In sostanza, viene per la prima volta delineato il principale modus operandi delle prassi di giustizia riparativa: vale a dire, di quell’insieme di proposte avanzate a partire da diverse prospettive teoriche che, pur avendo una specifica ed autonoma sensibilità ( abolizionista, vittimologica, comunitaria o anche semplicemente deflativa ), convergono tutte nel ritenere necessaria una giustizia meno burocratica e formalizzata, più snella, più vicina all’ascolto e al soddisfacimento delle aspettative e dei reali interessi delle parti in conflitto: la vittima, l’autore di reato, la comunità.

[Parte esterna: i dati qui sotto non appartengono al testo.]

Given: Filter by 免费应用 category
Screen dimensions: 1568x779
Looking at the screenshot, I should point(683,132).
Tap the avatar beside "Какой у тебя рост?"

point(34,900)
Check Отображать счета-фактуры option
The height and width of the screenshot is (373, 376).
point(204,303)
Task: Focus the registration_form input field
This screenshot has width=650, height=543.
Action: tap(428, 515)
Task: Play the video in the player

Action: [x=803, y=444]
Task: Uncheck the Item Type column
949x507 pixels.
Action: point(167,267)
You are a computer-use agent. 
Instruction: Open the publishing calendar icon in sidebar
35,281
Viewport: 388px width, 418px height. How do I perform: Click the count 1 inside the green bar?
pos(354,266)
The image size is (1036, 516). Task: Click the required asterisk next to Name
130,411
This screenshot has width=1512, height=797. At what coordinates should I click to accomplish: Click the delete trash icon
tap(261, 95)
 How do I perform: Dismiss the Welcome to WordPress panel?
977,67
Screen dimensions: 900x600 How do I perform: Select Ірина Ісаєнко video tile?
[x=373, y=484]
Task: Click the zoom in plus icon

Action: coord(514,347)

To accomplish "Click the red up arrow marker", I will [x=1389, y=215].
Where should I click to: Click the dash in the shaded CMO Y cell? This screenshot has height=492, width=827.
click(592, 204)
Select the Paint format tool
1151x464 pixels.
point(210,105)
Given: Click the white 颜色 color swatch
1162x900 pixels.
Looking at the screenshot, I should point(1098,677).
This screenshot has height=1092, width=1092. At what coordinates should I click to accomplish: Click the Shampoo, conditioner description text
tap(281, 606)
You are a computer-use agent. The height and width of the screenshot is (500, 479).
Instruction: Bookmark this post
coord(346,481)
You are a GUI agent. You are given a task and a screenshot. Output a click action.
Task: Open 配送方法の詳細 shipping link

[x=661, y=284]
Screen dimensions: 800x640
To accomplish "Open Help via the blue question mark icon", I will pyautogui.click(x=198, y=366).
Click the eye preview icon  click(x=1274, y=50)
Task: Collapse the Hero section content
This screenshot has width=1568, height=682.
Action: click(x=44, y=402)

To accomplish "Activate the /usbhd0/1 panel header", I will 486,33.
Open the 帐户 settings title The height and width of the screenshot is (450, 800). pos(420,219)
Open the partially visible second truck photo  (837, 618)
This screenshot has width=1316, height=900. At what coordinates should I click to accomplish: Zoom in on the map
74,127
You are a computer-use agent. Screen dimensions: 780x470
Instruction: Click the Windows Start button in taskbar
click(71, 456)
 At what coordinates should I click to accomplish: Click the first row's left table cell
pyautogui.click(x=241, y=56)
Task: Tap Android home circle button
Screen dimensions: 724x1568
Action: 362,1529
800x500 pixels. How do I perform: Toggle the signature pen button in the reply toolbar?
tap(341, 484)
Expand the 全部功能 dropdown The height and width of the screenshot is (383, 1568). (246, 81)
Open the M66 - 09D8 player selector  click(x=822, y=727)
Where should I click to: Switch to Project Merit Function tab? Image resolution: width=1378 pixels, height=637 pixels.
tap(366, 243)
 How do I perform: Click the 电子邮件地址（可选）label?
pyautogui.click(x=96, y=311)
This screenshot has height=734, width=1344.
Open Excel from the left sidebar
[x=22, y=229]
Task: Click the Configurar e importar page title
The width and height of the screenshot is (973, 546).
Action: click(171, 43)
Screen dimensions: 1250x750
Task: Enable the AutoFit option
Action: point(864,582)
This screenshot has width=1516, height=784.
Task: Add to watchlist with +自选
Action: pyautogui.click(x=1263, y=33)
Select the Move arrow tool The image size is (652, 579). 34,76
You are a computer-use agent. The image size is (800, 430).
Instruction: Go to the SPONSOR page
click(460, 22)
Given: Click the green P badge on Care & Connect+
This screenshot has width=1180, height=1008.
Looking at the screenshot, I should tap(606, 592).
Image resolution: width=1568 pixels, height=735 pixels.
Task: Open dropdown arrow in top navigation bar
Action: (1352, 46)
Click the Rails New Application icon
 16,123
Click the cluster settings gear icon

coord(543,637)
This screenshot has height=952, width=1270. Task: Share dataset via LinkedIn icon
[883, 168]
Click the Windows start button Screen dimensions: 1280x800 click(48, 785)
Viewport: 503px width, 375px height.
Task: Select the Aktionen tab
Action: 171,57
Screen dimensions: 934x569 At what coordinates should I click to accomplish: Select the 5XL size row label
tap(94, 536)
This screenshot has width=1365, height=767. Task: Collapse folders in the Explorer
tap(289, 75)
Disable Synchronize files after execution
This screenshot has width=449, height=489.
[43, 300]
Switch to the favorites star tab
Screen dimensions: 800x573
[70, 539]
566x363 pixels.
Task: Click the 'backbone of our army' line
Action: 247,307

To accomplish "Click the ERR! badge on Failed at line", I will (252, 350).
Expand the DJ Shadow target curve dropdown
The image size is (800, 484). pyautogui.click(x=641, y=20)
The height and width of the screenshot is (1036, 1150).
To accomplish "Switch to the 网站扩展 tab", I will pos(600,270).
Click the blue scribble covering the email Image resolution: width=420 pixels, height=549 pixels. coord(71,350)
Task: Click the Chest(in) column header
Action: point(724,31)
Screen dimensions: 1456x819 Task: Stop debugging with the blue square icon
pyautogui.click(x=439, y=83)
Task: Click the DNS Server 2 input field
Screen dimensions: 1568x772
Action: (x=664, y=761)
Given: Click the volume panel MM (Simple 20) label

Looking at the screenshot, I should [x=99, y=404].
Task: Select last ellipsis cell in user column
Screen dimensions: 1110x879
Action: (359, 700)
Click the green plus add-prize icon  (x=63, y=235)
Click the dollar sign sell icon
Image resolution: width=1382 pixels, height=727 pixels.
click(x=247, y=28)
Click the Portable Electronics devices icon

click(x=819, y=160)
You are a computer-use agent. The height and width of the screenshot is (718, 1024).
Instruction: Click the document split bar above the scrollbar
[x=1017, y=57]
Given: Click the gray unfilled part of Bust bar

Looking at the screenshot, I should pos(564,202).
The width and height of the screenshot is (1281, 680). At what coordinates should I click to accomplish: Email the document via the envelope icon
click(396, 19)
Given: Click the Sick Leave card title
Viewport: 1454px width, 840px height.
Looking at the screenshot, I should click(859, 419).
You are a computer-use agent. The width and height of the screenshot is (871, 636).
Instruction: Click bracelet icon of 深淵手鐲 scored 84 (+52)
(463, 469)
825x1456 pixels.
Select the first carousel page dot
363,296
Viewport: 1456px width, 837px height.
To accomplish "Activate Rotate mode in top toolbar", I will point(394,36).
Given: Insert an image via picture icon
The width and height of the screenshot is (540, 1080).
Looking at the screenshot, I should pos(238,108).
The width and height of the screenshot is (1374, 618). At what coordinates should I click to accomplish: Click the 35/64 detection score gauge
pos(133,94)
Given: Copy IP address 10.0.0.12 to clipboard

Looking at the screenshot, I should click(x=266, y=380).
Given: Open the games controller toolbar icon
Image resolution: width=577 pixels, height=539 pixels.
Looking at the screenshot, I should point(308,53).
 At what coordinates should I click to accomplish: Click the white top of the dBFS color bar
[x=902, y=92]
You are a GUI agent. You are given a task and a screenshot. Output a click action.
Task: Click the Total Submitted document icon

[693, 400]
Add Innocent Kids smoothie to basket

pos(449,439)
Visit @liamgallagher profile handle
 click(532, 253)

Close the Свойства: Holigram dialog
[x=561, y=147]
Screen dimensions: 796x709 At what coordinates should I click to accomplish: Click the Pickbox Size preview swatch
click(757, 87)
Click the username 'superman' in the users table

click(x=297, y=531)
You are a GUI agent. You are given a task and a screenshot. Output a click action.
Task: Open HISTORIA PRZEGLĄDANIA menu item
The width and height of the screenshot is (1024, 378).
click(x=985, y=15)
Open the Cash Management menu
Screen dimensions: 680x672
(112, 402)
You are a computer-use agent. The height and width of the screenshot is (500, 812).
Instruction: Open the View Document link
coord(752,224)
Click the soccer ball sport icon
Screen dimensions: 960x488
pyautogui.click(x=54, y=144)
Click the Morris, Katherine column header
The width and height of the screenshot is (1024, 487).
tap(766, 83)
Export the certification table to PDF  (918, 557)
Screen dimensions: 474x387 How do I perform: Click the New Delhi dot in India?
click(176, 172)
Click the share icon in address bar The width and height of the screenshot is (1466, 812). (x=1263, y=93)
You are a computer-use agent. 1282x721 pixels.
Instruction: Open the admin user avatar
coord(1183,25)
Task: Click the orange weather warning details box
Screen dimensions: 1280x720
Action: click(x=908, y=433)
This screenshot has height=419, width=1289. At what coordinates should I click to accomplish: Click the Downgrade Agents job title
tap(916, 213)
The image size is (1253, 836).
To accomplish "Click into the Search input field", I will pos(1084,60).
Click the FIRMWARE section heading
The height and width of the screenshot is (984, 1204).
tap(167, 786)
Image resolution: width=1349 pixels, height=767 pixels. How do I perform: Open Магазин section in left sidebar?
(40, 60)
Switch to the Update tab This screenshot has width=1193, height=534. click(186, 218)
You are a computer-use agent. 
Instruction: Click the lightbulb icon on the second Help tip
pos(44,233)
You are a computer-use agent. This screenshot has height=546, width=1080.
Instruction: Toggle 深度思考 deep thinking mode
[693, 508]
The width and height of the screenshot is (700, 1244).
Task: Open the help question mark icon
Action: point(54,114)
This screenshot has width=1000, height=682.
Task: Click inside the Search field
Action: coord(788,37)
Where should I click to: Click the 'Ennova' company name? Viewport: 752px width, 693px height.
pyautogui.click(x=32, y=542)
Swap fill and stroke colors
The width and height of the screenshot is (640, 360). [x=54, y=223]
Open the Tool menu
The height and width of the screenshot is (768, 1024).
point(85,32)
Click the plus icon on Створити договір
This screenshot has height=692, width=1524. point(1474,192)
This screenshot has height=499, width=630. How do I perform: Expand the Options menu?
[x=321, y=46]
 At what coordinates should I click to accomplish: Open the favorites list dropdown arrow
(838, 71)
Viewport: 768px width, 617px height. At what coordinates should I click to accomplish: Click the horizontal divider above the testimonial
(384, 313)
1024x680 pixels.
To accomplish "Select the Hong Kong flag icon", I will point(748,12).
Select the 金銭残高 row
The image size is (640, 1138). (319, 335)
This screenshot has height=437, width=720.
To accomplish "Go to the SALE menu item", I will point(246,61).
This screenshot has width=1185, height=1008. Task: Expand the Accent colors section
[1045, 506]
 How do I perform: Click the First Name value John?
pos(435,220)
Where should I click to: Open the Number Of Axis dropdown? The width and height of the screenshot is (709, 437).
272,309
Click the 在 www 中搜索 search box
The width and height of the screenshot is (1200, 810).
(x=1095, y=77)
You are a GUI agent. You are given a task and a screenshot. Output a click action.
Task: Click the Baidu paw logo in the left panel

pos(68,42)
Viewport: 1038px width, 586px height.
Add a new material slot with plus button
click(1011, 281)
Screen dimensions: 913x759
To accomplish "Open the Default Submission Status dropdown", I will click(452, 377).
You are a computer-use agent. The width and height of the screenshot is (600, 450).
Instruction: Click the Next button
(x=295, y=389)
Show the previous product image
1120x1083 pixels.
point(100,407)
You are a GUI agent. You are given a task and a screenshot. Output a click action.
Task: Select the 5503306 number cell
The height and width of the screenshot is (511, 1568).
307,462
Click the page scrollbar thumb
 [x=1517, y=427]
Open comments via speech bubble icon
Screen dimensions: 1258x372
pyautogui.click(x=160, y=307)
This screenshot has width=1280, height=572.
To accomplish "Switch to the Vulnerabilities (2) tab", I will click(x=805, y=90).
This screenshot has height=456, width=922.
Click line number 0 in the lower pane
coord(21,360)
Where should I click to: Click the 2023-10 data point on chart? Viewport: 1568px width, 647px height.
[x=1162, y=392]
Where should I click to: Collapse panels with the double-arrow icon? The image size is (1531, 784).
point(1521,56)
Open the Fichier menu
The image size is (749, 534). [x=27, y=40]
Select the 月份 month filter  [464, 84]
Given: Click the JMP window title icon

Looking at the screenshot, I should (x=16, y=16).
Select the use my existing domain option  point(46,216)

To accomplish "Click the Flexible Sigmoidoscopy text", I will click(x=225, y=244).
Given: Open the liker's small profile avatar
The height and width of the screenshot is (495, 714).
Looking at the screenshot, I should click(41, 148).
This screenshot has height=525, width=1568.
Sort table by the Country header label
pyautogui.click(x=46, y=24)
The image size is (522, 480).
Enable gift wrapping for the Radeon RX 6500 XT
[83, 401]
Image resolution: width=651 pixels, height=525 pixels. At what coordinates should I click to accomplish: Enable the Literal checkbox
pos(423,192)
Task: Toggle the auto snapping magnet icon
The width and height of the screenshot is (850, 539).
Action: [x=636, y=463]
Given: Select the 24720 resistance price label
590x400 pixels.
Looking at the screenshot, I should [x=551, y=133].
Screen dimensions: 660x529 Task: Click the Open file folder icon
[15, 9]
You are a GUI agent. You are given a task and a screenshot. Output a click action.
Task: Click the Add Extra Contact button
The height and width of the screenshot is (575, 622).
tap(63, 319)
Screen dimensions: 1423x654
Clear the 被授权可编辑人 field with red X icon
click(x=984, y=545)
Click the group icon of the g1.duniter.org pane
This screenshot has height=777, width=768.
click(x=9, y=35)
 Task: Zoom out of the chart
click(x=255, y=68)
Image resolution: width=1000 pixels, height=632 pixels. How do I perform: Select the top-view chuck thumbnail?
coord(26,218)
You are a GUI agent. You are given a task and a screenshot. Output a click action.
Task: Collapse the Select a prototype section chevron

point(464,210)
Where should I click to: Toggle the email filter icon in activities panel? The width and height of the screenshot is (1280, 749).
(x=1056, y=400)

Molti paesi europei contemplano ormai esplicitamente forme di giustizia riparativa nell’ordinamento, disciplinandone i potenziali effetti e gli strumenti tecnici. Il nostro ordinamento, invece, non ha ancora deciso lo spazio da attribuirgli. La legge delega, in via di approvazione, della riforma della ministra della giustizia Cartabia, come sappiamo, introduce e norma questa realtà.
In Italia esiste, invece, una sperimentazione ventennale di mediazione penale nel rito minorile fondata su piedistalli normativi instabili, e cioè su un’interpretazione fortemente estensiva di alcune norme che consentono di legittimare il rinvio del caso all’ufficio di mediazione, e di attribuirgli un valore traducibile in termini penalistici come l’estinzione del reato per buon esito della messa alla prova, perdono giudiziale, irrilevanza del fatto. Nel caso di reati commessi da soggetti adulti, è praticamente inesistente l’applicazione della mediazione penale presso il tribunale ordinario.
Il carattere fortemente innovativo – dal punto di vista teorico, e più ancora sotto il profilo dei processi concreti coinvolti – della giustizia riparativa, rispetto ai tradizionali paradigmi del diritto penale, impone la mobilitazione di una molteplicità di approcci diversi e complementari. Innanzitutto rimette al centro la vittima. Non è un caso che per la prima volta, grazie alla riforma Cartabia, nel codice verrà inserita la definizione di “vittima”. Non esiste. Viene denominata “persona offesa”, con un ruolo da non protagonista nel nostro sistema sanzionatorio.
Così come, non è un caso che la giustizia riparativa nasce in un contesto di crisi diffusa del sistema penale derivante da almeno tre diversi macro- fattori: l’insoddisfazione per gli esiti della pena detentiva, legata alla scarsa effettività di quest’ultima nella riduzione della recidiva; la perdita di legittimazione delle sanzioni carcerarie soprattutto quando determinano frizioni con il sistema dei diritti umani cristallizzato nella giurisprudenza della Corte Europea di Strasburgo e, appunto, lo scarso riconoscimento, da parte del sistema penale, della vittima e dei suoi diritti di accesso alla giustizia.